To achieve this target, she said, she is working with Business Development Fund (BDF), and it has promised to fund her business after selecting it among the viable and profitable ventures.
She needs processing machines worth about Rwf18 million, which she said, BDF will give her, so that they help her make more wine, expand market and earn more revenues, as well as employ more people.
Uwamariya has been making wine from beetroot, pineapple and banana.
Her factory – Kalisimbi, and wine shop are located at Mahoko Centre about 15-minute drive from Rwanda-Democratic Republic of the Congo border at Rubavu-Goma.
Her wine is liked by people in Rubavu and she has been having orders to supply wine to weddings for consumption by participants. She also has clients in Kigali, and Congolese also buy her wine.
“I have a market; there are hotels that have expressed interest in my wine and they want me to supply them with it. My clients have tasted my wine and reported a strong liking for it. The plan I have is to expand my wine production activities and the market,” she said.
In fact, through wine making, the girl is adding value to beetroot produce, for which she contends with local residents that it would lack market and get rotten, hence leaving farmers counting losses.
Uwamariya’s current wine sales
She said that she sells about 500 bottles of wine per month. But, during the Kigali International Trade Fair, which concluded last week, on September 6, 2017, she traded about more that quantity – about 600 bottles of wine. The exhibition started from August 22.
A bottle of her wine (of 750 mililitres) is Rwf4,000.
“I brought 400 bottles of wine in this exhibition thinking that they would not be entirely bought; but I was surprised at the purchase of all the consignment and I had to bring 200 other bottles of wine, which have also been bought,” she said.
Uwamariya has started growing beetroot on one-hectare farm. But, in a bid to get enough quantity to make required wine, she buys other beetroot produce from local farmers in Rubavu District She noted a 100-sack of beetroot is between Rwf15,000 and Rwf30,000 depending on abundance or scarcity.
She plans to give beetroot seed to a cooperative of farmers to grow on a two-hectare farmland for which she is paying rent, so that the farmers supply her with beetroot.
For pineapples, she normally pays Rw1,000 for five pineapples
In line with enlarging her customer base, she noted that Made in Rwanda Online has been helping her to market her wine and sell it, noting that so far about five people from abroad bought eight bottles of her wine using this online marketplace.
“Some clients from abroad made a demand of 150 bottles of my wine and they are expected to be imported to their country on September 15, ,” she noted, pointing out that the clients promised to buy more wine from her in the future.
A business born from perseverance
After graduating in Clinical Psychology in 2013/2014 academic year, Uwamariya did not get a decent job from which to get a livelihood.
“I used to sell vegetables for a businessperson and get some wages if I sold the vegetables at a favourabe price,” she noted.
The vegetables were transported from Rubavu to be sold in Nyabugogo in Kigali (at an area called ‘Kwa Muntangana’).

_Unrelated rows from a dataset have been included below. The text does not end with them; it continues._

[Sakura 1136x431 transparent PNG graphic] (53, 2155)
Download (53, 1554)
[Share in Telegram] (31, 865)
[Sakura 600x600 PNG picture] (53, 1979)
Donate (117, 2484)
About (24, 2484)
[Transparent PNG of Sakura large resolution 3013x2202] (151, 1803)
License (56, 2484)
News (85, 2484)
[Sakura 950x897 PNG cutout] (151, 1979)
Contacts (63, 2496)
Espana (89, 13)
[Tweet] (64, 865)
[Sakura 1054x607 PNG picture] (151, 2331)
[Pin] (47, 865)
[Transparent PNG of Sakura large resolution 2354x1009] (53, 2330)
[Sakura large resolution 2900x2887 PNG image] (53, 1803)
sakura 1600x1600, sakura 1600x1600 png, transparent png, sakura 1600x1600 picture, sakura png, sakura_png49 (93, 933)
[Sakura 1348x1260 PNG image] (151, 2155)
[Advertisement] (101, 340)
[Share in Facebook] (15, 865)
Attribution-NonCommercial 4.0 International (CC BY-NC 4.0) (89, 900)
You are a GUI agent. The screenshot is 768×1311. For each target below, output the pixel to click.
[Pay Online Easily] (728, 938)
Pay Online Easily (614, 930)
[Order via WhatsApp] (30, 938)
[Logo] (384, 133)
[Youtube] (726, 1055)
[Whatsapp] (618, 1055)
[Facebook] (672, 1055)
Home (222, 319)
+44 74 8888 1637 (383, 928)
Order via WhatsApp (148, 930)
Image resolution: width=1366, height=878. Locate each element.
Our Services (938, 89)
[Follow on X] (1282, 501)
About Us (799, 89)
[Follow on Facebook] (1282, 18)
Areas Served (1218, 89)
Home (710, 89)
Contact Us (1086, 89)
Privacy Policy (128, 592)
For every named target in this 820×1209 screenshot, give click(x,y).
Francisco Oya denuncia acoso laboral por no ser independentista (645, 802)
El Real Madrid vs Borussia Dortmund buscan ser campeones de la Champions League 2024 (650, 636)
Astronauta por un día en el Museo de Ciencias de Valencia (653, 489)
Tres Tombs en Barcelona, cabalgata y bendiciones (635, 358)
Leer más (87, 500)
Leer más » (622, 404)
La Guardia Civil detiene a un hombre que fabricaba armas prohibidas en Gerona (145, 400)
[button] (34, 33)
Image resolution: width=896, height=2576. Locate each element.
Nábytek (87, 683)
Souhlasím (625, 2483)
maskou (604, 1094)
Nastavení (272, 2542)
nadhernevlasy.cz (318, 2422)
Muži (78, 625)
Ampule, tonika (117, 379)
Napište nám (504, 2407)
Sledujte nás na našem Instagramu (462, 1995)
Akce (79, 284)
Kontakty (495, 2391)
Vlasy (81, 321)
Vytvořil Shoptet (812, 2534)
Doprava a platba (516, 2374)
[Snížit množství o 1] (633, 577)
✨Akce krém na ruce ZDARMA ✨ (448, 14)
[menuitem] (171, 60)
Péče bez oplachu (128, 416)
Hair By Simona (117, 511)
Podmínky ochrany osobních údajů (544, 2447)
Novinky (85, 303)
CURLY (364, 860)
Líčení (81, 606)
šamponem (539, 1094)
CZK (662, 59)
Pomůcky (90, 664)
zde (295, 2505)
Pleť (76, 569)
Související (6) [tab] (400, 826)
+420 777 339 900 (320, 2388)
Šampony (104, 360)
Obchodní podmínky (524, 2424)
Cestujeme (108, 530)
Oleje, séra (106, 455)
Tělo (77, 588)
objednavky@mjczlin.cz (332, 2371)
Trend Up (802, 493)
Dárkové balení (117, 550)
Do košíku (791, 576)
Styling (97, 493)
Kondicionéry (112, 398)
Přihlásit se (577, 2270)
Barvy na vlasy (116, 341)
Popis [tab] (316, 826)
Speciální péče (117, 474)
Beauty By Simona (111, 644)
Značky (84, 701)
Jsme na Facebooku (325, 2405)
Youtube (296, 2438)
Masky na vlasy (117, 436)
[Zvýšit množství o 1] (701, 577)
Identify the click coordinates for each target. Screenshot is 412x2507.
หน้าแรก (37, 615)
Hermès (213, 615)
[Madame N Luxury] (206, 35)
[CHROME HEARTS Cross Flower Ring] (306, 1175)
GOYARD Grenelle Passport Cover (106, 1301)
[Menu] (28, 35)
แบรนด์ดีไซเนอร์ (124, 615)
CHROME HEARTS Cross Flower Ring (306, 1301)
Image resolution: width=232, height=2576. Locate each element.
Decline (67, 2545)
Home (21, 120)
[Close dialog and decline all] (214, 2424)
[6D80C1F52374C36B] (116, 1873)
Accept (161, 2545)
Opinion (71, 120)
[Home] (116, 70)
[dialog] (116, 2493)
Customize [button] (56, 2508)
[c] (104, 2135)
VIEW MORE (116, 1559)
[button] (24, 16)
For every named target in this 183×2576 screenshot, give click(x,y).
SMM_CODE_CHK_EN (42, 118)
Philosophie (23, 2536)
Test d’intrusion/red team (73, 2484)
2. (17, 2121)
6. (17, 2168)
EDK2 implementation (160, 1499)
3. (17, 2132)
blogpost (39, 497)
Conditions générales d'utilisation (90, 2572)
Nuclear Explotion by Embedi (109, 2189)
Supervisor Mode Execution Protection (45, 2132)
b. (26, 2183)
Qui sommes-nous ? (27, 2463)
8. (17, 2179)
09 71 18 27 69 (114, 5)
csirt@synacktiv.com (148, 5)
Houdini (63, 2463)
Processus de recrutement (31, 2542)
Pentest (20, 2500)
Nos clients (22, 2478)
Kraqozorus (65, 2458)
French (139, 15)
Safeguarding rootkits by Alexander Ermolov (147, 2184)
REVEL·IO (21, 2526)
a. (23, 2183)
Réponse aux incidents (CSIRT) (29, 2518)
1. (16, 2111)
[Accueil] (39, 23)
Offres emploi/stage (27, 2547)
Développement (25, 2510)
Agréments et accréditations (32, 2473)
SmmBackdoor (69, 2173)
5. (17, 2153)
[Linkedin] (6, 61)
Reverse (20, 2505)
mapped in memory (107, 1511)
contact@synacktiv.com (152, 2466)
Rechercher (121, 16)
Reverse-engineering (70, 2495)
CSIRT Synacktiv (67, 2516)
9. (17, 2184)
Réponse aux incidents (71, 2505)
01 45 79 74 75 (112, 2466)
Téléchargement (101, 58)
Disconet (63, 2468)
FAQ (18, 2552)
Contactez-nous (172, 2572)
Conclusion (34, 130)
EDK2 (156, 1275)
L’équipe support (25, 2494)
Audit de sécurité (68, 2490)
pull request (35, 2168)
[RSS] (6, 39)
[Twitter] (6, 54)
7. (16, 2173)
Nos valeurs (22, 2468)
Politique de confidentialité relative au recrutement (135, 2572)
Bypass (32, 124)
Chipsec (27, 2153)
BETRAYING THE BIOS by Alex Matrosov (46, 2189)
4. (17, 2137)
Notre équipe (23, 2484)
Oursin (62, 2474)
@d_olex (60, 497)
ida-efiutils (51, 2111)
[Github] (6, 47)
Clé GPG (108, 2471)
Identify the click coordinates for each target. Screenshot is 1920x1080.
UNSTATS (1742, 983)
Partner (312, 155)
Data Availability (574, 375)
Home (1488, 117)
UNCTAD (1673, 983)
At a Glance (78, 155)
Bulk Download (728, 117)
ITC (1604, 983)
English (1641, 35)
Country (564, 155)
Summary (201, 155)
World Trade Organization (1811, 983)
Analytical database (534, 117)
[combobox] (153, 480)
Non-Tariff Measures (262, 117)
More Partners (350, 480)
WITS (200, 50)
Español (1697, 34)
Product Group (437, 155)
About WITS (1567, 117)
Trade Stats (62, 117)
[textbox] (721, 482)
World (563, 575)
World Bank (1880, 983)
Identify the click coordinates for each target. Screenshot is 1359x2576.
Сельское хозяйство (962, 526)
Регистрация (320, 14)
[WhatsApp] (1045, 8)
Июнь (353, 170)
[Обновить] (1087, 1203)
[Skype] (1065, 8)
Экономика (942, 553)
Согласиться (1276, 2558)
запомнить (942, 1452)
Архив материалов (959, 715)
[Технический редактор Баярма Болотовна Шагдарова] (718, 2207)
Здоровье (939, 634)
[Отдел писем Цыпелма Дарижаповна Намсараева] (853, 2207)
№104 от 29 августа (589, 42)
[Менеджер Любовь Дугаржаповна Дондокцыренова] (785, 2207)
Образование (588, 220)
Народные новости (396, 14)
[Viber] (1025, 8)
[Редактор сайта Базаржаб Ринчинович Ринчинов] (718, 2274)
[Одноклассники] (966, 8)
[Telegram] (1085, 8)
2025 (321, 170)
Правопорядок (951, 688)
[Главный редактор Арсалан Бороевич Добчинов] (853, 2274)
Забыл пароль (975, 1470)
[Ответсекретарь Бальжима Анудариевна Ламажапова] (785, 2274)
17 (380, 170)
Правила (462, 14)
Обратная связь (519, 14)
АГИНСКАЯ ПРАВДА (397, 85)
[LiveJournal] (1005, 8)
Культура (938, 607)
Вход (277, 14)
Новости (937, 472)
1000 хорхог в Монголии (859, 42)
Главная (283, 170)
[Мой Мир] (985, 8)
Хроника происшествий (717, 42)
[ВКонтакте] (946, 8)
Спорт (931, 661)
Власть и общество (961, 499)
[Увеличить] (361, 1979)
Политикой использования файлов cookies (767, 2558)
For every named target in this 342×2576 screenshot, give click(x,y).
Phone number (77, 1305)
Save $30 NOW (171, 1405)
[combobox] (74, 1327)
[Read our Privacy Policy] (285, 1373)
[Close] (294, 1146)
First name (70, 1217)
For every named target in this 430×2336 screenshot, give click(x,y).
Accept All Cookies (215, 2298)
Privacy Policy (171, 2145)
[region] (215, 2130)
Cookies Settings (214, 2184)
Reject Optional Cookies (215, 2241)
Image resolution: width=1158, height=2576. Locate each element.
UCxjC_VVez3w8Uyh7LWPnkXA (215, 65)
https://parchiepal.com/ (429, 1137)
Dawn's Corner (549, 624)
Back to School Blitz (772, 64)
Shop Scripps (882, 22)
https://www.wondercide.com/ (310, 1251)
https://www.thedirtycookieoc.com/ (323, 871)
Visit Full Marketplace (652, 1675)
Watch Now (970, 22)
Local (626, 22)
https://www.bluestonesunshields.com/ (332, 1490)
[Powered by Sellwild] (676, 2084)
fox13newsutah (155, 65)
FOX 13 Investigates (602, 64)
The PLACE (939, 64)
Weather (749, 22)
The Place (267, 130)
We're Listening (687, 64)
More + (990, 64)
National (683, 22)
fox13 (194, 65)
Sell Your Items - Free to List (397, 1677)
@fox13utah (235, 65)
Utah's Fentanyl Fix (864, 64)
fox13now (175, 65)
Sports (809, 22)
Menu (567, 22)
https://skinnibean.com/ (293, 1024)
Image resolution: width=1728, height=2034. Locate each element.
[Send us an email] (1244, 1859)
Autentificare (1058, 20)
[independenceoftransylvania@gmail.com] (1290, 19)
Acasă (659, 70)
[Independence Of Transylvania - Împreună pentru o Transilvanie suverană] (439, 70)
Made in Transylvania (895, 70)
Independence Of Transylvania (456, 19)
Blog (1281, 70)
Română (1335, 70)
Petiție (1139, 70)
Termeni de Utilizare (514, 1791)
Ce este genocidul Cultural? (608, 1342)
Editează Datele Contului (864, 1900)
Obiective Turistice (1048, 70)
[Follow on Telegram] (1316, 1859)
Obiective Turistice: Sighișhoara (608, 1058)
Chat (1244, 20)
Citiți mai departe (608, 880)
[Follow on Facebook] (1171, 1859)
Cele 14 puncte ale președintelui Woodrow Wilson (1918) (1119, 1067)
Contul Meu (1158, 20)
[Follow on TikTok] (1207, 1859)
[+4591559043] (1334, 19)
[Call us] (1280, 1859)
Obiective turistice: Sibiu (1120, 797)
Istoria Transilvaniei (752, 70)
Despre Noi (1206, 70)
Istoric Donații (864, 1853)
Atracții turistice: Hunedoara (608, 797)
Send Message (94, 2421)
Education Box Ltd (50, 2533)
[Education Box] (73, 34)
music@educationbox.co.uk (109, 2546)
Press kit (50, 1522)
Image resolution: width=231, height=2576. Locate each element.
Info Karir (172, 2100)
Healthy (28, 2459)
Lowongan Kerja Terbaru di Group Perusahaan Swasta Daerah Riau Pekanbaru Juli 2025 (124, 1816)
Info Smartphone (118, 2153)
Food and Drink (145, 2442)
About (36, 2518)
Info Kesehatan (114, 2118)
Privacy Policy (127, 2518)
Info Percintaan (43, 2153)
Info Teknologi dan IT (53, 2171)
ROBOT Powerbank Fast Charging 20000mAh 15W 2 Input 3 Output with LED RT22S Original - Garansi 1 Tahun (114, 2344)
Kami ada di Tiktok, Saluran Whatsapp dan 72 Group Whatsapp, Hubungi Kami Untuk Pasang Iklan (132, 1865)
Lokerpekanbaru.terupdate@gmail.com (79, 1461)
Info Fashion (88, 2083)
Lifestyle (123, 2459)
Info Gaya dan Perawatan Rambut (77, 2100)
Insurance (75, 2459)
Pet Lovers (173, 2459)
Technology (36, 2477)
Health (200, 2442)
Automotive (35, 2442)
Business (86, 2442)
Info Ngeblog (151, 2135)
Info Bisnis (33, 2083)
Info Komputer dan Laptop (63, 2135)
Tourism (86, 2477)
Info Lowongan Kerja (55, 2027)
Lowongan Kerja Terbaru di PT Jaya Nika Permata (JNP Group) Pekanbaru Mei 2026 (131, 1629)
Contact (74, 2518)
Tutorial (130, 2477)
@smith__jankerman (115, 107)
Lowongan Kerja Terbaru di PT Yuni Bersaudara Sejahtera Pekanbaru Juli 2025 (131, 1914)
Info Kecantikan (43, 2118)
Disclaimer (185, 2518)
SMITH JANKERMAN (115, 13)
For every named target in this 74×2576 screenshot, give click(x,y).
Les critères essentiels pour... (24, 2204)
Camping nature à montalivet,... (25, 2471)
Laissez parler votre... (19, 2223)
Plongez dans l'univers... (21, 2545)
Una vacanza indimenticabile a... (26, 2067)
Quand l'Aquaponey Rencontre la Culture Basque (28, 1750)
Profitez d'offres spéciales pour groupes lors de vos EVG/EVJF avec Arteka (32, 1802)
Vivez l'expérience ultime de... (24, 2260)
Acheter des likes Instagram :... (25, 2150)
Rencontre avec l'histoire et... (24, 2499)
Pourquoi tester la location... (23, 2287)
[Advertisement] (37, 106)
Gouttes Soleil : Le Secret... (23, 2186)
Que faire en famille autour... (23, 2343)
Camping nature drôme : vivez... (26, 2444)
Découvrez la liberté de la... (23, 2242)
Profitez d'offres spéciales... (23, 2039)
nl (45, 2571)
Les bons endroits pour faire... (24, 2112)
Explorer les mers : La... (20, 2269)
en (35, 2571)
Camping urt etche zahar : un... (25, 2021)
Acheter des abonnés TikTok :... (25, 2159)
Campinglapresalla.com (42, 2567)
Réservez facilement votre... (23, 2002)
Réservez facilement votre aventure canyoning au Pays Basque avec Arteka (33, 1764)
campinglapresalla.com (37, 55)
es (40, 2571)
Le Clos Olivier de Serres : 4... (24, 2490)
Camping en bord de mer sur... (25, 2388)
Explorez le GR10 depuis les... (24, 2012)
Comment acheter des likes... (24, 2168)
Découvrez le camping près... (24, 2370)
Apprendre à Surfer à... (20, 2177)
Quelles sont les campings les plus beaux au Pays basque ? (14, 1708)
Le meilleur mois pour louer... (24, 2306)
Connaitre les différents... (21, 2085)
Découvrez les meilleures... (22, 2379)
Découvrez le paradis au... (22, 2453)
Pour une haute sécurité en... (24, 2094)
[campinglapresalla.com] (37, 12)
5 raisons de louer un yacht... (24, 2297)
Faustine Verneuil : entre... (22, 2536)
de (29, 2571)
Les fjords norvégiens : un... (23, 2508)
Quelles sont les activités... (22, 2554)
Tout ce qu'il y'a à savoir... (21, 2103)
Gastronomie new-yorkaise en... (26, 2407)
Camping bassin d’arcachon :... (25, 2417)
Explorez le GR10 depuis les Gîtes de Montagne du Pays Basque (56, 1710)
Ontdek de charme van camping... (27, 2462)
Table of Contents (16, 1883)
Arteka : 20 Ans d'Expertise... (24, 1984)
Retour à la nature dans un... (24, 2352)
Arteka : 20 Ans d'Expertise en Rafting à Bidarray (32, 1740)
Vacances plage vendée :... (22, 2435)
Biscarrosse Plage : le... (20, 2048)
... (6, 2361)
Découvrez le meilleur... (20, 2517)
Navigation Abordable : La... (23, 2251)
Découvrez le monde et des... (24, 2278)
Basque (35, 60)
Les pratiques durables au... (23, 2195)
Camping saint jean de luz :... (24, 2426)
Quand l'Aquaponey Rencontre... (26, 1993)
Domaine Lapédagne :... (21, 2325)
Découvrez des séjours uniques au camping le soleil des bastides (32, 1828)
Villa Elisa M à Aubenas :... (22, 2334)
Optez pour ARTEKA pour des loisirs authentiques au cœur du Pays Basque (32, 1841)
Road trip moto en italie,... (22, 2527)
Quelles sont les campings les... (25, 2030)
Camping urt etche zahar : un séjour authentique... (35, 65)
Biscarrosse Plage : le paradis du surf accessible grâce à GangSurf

After spending some time in that on-wage business, she got a temporary employment at a Germany project that was working in Musanze District. She helped the company on purchasing food commodities at the local market, and used to make juice for its members.
Then, she was linked to a wine making expert from Germany who taught her how to make wine.
In December, 2016, she scooped the first best innovator award in the competition that was organised by YouthConnekt, and she got Rwf5 million in prize. That money, she said, helped her grow her business.
As of now, Uwamariya can get about Rwf500,000 net income per month from her wine business, and employs about eight permanent workers and other casual labourers.